Názar detalló que el descubrimiento se dio luego de una
intensa investigación y el posterior allanamiento de un taller
de carros en el municipio de Ilama, en el que participaron agentes de
la Policía Nacional y personal de la Fiscalía de Lucha Contra
el Crimen Organizado.
En el allanamiento, que se extendió por cuatro horas, los agentes
localizaron un sótano en el que supuestamente se escondían
los artefactos de guerra, pero desafortunadamente sólo encontraron
algunas mini uzis y carabinas, así como otras evidencias como plástico
para embalar las armas y grasa para darles mantenimiento.

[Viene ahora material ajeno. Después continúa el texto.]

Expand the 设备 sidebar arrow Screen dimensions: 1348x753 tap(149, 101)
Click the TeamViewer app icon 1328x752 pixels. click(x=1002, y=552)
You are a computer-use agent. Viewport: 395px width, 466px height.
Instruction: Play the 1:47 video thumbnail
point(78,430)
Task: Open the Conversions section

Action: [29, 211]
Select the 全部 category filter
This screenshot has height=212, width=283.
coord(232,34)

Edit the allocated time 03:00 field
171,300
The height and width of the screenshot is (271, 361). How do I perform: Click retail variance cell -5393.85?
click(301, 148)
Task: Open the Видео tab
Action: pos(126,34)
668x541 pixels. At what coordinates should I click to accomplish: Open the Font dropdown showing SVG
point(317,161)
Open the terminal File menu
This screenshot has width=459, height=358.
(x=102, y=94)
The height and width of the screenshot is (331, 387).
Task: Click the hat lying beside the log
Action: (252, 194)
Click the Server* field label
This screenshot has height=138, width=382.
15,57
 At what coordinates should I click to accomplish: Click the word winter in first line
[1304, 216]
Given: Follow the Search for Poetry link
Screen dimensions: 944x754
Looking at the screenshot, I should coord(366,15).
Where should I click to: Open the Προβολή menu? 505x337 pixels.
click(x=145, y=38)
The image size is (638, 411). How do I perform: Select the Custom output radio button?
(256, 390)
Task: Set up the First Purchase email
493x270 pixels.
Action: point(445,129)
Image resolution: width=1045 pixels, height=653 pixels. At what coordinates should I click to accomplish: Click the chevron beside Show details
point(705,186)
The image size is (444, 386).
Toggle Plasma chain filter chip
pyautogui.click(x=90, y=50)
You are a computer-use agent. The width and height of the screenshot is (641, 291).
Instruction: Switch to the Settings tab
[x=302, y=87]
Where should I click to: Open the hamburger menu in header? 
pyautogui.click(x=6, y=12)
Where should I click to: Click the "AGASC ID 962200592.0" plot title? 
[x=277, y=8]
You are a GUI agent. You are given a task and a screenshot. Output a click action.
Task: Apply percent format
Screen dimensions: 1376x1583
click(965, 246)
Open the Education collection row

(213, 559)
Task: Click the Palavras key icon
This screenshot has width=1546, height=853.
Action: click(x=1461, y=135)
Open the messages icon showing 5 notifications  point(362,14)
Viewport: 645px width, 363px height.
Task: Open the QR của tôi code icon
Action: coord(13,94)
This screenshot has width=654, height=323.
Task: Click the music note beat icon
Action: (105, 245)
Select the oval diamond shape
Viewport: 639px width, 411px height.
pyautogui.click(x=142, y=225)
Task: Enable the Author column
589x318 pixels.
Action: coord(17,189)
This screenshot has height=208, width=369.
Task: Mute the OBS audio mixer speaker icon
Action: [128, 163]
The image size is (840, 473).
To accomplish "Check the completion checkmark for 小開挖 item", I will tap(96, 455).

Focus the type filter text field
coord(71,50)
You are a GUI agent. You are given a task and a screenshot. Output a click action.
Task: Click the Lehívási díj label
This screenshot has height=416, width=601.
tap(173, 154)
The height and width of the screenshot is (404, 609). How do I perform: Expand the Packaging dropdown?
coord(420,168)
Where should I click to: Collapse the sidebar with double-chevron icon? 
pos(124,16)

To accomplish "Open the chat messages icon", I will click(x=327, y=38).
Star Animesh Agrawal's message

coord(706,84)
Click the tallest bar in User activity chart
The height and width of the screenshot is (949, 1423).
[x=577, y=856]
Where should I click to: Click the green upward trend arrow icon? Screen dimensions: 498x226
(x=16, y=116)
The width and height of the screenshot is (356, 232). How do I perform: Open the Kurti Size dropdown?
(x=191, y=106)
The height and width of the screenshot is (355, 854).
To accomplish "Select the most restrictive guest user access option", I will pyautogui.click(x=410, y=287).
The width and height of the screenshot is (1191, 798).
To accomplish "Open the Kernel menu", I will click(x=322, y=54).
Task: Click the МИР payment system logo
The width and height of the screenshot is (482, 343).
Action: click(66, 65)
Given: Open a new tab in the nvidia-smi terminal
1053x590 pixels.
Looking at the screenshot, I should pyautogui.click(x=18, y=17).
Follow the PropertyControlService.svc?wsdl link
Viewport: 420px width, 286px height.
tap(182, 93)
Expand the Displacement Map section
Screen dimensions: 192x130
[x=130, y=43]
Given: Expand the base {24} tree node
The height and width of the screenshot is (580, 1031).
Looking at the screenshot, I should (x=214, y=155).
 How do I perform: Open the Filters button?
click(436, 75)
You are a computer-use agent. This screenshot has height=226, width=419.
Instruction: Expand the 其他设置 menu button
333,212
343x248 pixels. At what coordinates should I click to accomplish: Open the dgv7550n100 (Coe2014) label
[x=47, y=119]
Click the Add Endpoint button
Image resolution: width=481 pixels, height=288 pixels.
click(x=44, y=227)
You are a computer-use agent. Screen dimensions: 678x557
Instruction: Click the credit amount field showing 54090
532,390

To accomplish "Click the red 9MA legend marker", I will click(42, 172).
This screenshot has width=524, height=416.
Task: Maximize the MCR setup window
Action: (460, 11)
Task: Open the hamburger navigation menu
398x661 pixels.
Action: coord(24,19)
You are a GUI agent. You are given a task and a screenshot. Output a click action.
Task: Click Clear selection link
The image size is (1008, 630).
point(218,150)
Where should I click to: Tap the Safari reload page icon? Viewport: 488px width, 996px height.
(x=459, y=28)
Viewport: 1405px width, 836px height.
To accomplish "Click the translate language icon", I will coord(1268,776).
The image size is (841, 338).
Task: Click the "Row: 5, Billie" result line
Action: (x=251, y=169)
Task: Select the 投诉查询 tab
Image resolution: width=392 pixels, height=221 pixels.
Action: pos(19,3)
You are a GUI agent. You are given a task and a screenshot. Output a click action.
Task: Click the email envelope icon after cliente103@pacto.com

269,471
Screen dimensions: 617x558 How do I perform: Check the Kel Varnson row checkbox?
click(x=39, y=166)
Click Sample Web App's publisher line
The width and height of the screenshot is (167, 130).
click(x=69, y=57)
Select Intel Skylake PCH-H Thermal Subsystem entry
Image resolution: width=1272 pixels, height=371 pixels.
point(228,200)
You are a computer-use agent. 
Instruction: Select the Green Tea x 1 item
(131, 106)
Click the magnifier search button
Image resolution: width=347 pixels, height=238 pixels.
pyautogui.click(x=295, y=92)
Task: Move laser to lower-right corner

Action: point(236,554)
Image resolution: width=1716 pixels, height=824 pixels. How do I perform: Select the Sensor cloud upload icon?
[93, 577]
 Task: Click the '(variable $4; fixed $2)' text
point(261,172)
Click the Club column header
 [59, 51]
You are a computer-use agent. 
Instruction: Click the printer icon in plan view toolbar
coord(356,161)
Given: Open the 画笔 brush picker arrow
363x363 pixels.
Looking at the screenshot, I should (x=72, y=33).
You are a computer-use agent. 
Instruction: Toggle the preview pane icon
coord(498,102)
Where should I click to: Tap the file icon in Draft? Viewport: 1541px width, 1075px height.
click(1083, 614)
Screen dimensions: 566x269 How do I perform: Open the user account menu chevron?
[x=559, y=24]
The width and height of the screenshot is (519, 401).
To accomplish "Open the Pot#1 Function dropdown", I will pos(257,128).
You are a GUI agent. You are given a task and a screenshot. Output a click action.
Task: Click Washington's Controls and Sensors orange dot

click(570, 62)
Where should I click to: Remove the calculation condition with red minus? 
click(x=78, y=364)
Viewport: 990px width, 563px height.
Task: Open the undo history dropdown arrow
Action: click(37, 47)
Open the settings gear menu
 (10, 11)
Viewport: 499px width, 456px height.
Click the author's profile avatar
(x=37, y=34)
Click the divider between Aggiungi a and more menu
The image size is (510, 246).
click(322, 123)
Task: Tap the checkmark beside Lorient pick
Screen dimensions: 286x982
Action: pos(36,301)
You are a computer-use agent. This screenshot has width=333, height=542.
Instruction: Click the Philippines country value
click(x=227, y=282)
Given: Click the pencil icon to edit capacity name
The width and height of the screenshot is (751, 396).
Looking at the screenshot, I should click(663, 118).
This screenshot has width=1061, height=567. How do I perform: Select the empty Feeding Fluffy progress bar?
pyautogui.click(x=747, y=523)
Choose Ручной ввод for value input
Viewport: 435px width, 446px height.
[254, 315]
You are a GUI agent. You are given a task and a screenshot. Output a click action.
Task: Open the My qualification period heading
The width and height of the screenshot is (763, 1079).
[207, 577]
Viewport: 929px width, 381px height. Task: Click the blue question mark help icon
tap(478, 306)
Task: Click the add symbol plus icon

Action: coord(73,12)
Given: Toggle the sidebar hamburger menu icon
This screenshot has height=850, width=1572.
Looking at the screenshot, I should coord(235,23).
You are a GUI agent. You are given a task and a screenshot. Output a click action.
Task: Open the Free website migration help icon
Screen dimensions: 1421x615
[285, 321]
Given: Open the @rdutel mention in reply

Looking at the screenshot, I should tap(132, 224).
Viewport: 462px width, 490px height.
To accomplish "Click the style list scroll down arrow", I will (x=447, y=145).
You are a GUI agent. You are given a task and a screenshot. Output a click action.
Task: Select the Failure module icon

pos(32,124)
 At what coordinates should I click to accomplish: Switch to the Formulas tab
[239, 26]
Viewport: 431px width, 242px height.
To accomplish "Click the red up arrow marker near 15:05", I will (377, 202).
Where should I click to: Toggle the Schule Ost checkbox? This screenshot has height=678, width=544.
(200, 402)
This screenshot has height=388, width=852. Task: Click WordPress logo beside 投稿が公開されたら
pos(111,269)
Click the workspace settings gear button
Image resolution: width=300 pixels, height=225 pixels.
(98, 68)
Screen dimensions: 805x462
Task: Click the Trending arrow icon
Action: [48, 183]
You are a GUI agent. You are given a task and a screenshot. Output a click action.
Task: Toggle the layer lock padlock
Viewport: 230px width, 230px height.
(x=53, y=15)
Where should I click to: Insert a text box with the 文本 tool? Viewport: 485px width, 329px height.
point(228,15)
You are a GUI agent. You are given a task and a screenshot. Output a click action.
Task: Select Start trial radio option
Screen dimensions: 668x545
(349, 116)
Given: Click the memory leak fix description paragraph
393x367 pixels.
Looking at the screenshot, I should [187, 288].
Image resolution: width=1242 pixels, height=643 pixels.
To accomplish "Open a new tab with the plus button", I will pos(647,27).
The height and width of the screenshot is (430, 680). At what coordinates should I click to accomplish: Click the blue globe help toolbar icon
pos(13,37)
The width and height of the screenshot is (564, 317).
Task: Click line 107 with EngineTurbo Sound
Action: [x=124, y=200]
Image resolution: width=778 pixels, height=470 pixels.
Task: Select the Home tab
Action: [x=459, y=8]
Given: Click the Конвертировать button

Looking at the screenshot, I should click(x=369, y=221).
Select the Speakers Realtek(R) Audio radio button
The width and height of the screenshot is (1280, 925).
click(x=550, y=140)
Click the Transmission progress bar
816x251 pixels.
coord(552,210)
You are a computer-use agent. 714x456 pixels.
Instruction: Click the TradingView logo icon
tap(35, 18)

El inmueble es propiedad del señor Mario Carranza, quien está
siendo investigado por las autoridades por su presunta vinculación
al tráfico de armas.
Según el jefe policial, el sótano era utilizado por los
traficantes para esconder fuertes cantidades de armamento y posiblemente
antes que se diera el allanamiento en el lugar se escondían más
de 600 artefactos, entre fusiles M-16 y AK-47, lanzagranadas, ametralladoras
uzis, escopetas y carabinas.
Las autoridades consideran que posiblemente los traficantes fueron alertados
antes de que se diera el allanamiento de la vivienda, por lo que no fue
posible atrapar a ningún sospechoso. Sin embargo, la policía
está tras la pista de los integrantes de la banda criminal que
se dedica a esta ilícita actividad.
En los últimos años, Honduras se ha convertido en corredor
idóneo para el tráfico de armas que quedaron tras el cese
de los conflictos bélicos en Nicaragua y El Salvador, aunque las
autoridades han asestado fuerte golpes a los traficantes que operan, principalmente
en la zona sur del país.
La mayoría de estas armas son compradas por los guerrilleros de
las Fuerzas Armadas Revolucionarias de Colombia (FARC) quienes pagan fuertes
sumas de dinero por las mismas, según han señalado las autoridades
de la policía hondureña.
El año pasado la policía confiscó un poderoso arsenal
bélico, compuesto de varias lanzagranadas que supuestamente serían
utilizados por el crimen organizado para atentar en contra del entonces
presidente Ricardo Maduro y su secretario de Seguridad, Óscar Álvarez.